# What the task asks
Every line in the entries that holds "computer" should be identified and copied.

Start of Exercise materials

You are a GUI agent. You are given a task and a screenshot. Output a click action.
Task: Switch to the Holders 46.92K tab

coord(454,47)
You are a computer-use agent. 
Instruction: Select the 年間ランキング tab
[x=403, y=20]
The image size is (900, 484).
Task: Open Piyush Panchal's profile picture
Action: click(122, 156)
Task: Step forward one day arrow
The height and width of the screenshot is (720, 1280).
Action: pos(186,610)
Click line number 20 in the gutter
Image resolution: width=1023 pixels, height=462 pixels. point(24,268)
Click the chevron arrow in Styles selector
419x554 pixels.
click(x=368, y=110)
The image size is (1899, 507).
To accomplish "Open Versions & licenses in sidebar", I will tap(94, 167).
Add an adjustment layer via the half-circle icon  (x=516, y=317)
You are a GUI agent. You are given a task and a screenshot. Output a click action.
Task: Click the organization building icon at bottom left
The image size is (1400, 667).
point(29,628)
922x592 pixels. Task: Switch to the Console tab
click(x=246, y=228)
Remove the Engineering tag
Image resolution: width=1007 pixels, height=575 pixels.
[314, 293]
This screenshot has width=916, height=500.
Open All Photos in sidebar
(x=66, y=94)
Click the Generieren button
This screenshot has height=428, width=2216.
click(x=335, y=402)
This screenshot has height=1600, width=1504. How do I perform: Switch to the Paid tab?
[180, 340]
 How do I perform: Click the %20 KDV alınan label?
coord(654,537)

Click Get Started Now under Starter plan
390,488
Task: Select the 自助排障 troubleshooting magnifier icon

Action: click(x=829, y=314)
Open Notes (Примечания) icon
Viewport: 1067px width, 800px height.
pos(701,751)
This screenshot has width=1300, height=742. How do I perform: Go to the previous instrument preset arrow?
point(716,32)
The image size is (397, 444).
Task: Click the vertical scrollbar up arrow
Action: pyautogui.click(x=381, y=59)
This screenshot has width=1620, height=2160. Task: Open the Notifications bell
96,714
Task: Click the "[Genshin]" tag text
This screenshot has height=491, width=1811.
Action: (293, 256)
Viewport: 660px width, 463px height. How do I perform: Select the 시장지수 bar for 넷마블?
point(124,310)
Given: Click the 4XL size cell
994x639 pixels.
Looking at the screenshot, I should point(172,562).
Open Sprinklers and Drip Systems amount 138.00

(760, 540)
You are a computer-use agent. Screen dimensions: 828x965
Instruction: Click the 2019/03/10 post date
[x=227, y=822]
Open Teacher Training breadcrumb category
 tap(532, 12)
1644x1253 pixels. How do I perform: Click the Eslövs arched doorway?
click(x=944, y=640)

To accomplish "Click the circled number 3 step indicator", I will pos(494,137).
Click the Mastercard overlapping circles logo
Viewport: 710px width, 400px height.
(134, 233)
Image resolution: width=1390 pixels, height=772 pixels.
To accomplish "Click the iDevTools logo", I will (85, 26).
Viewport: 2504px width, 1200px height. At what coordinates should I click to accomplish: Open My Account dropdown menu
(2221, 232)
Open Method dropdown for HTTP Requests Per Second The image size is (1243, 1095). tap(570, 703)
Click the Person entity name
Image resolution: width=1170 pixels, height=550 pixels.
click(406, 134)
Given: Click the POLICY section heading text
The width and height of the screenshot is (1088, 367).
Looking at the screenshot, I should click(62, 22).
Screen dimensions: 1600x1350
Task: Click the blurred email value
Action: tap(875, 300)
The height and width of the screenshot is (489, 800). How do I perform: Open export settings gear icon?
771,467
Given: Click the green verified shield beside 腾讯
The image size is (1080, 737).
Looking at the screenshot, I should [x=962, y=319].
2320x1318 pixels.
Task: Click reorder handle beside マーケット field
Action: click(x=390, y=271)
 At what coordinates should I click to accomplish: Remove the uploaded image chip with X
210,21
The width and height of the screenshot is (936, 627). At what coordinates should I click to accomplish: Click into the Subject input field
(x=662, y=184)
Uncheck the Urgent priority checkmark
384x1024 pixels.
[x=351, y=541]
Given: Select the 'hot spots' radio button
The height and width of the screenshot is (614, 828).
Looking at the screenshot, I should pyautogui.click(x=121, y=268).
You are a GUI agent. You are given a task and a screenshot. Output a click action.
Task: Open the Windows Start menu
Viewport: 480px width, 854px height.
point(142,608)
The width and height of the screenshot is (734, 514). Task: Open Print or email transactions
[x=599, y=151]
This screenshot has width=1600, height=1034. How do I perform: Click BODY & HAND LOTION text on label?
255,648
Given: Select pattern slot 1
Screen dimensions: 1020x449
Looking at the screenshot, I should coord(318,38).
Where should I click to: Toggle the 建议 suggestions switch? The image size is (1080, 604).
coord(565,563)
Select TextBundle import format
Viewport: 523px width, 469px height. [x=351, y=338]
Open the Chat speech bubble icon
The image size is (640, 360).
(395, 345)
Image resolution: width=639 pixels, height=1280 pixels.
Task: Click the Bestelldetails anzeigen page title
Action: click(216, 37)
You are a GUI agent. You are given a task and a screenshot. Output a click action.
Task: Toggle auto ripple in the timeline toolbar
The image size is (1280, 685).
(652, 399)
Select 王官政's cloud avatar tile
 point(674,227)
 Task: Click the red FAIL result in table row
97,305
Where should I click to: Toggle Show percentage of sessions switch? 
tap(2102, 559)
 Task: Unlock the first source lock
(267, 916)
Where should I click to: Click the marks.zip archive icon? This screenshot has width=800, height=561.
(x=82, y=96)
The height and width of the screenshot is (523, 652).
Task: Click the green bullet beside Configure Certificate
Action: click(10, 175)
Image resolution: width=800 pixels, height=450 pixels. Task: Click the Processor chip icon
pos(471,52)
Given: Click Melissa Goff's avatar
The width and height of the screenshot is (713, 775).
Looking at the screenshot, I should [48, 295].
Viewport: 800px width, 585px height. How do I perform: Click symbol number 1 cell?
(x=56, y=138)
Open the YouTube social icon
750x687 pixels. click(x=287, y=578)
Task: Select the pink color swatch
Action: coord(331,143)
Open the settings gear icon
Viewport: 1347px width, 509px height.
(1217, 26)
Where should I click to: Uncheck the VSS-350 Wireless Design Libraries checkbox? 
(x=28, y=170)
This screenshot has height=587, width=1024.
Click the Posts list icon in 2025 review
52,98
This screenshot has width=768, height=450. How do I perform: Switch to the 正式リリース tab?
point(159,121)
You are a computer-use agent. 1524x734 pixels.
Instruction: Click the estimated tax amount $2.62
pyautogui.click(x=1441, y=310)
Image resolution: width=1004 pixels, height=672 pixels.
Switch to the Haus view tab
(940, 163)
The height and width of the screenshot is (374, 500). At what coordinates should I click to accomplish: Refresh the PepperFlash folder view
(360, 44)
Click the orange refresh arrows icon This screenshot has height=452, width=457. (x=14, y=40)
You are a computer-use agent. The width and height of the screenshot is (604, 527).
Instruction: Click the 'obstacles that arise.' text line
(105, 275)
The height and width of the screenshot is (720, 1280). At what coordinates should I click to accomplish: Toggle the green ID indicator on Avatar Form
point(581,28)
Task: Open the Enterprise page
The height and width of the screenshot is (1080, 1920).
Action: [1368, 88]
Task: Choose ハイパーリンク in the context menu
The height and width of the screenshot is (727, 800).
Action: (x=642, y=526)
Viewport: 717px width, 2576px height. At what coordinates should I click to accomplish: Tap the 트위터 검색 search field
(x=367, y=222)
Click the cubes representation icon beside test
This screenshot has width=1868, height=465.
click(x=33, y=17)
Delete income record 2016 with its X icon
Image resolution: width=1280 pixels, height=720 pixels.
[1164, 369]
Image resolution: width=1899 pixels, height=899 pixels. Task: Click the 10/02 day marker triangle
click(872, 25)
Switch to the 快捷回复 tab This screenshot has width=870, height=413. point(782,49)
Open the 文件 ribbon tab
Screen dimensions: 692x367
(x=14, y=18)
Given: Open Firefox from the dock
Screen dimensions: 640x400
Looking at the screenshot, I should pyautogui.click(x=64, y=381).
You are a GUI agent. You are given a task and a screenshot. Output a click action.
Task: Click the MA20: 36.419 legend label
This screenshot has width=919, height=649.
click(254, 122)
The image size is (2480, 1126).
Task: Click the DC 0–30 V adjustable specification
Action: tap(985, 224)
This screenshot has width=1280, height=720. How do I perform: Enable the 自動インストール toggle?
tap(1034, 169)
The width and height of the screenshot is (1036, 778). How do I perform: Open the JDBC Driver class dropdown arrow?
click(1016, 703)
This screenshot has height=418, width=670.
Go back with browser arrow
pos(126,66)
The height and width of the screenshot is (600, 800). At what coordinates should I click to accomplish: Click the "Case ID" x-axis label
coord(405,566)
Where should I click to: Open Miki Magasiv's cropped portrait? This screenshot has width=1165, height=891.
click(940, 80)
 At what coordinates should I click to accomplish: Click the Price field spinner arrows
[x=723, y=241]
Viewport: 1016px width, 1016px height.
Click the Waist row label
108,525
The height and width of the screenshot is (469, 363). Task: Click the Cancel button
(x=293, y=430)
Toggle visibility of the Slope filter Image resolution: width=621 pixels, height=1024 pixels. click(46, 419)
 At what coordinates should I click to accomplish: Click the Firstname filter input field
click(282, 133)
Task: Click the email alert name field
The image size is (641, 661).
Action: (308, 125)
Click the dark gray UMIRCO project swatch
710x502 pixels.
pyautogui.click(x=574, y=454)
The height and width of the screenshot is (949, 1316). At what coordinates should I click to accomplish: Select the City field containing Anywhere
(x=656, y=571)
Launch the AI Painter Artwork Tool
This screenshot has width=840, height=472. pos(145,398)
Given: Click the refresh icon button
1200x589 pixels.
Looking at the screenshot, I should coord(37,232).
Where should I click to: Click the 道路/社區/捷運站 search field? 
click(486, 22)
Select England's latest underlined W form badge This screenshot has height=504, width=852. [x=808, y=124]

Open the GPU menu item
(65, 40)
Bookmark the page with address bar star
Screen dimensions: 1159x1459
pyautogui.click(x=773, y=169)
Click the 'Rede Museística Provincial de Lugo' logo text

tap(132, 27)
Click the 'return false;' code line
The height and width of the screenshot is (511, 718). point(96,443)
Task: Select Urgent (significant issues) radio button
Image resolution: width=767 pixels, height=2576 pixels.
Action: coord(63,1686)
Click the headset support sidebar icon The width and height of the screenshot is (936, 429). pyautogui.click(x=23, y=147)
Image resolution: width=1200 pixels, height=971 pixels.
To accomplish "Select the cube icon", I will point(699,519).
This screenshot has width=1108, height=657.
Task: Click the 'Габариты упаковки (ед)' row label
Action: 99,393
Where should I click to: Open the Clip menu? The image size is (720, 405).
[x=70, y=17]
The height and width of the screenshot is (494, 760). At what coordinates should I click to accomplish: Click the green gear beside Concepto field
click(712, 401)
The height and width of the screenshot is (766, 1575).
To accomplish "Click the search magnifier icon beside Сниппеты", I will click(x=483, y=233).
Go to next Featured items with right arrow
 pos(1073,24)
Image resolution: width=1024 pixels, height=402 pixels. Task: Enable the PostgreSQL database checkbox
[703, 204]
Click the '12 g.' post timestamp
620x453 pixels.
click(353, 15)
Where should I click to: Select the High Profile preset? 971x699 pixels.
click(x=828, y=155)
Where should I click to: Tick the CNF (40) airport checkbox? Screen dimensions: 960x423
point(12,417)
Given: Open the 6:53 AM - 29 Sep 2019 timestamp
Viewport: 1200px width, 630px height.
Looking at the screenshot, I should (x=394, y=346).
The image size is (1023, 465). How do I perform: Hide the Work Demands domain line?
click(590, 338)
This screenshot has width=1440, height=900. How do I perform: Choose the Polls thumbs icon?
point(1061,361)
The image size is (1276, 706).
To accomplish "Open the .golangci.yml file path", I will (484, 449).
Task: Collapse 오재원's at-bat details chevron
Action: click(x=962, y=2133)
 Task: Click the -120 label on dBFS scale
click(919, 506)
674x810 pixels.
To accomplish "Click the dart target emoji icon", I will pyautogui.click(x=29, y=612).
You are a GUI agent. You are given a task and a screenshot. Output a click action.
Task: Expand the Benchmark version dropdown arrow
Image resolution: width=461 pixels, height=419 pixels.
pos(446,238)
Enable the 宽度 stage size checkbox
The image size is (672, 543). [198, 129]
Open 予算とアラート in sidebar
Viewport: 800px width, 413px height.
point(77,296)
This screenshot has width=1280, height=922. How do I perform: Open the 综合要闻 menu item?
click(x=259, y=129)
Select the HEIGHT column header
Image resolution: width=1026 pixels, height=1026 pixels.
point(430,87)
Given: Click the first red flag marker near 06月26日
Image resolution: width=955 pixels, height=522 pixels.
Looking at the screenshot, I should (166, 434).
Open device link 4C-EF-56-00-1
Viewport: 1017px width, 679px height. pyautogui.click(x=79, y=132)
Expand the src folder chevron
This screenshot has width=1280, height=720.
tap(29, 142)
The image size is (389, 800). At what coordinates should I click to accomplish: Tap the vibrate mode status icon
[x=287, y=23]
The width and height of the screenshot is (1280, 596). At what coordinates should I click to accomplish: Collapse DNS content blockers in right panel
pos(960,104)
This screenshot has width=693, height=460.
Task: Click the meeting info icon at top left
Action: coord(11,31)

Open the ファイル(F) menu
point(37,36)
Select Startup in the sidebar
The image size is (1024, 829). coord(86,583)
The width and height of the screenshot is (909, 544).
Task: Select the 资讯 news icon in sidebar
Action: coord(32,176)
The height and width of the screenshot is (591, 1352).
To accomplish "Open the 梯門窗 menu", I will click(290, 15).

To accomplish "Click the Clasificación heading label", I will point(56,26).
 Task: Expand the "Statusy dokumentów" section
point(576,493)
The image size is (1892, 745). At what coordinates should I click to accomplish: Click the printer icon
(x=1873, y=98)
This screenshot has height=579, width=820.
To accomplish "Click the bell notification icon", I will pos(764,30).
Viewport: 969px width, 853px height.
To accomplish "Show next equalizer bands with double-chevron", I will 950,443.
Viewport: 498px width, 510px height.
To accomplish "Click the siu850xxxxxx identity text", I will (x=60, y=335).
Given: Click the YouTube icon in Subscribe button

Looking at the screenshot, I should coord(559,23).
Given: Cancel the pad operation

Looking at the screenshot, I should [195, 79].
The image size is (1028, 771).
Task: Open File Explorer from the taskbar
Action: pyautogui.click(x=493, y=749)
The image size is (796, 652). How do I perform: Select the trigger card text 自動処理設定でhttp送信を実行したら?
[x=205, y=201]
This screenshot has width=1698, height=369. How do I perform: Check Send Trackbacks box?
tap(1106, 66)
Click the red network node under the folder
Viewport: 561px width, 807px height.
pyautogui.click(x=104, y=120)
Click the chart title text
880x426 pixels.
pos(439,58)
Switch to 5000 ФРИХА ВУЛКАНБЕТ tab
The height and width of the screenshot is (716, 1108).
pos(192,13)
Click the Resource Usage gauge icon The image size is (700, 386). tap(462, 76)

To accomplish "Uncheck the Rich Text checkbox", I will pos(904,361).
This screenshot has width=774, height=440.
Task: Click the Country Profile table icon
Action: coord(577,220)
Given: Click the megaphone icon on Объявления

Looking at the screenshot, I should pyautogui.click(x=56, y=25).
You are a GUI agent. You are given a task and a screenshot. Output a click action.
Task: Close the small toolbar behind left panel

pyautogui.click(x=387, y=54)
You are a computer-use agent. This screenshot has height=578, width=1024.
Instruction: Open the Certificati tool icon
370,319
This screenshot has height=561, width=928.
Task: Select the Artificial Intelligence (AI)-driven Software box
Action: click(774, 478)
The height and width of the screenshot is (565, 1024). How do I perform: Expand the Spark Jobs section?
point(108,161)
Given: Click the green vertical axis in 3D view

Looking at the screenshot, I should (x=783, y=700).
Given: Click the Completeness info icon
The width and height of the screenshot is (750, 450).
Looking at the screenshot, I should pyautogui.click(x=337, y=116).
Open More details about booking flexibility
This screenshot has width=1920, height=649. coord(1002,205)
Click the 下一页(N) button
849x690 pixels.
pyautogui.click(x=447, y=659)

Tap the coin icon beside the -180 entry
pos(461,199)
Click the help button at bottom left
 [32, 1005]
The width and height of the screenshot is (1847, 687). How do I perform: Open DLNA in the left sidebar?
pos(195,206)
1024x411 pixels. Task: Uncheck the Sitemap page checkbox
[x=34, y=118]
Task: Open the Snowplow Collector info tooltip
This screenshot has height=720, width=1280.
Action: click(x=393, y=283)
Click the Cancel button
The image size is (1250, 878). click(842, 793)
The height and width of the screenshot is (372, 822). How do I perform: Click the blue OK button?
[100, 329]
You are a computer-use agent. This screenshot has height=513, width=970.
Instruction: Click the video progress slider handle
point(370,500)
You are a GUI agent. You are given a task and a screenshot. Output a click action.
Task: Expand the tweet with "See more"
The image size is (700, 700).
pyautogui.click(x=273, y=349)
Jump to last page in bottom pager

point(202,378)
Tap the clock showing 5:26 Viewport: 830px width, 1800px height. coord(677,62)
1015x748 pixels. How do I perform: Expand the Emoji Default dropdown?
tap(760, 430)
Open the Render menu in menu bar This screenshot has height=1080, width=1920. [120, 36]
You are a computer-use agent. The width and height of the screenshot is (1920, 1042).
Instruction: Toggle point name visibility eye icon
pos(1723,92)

End of Exercise materials

# Result
You are a computer-use agent. 
You are a computer-use agent. Screen dimensions: 828x965
You are a computer-use agent. 1524x734 pixels.
You are a computer-use agent. The width and height of the screenshot is (604, 527).
You are a computer-use agent. This screenshot has height=578, width=1024.
You are a computer-use agent. This screenshot has height=513, width=970.
You are a computer-use agent. The width and height of the screenshot is (1920, 1042).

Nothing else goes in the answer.